## ACTIVITY
Your task is to give the records again exactly. Leave each picture out.

(Stored records)
- - - - - - -

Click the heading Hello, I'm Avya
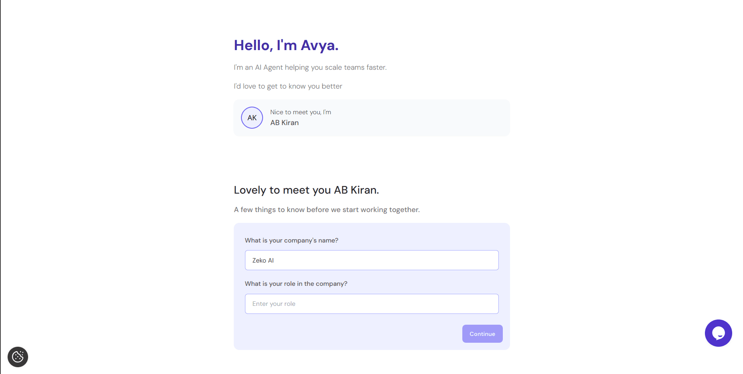click(286, 45)
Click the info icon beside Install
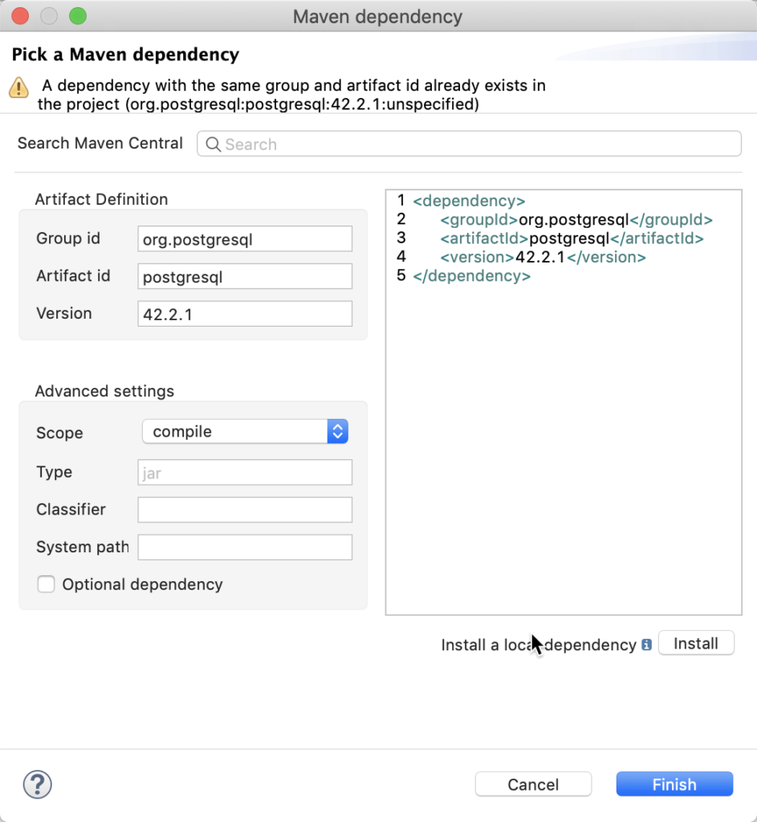 pos(646,645)
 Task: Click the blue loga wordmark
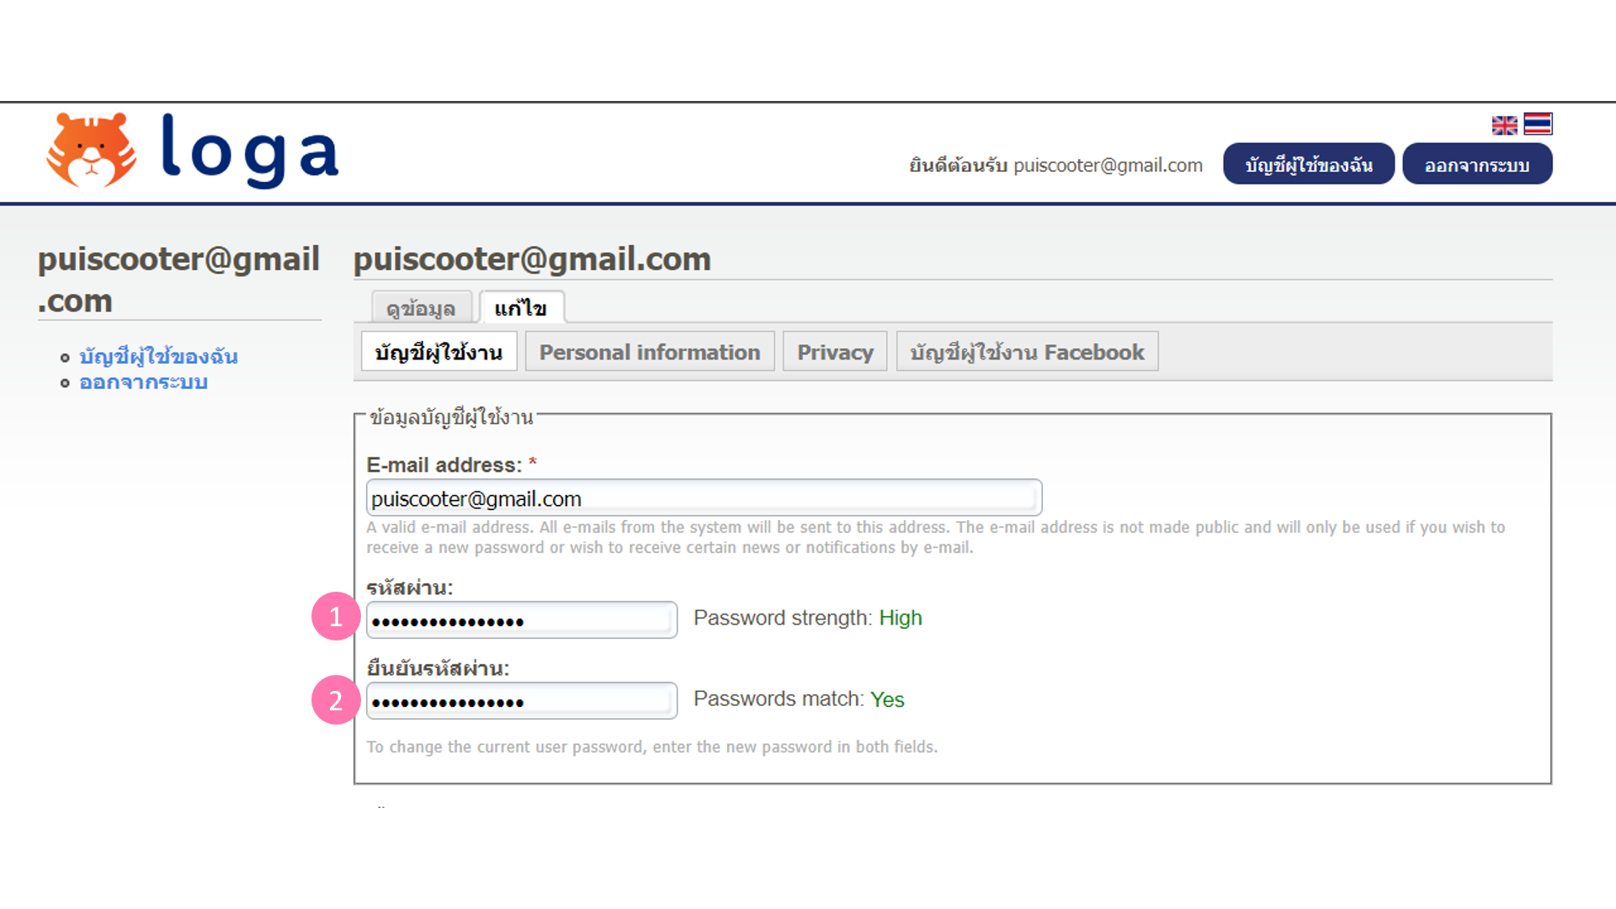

- - - - - - -

## RESPONSE TO THE TASK
Click the heading Hello, I'm Avya
click(286, 45)
Click the info icon beside Install
 pos(646,645)
 Task: Click the blue loga wordmark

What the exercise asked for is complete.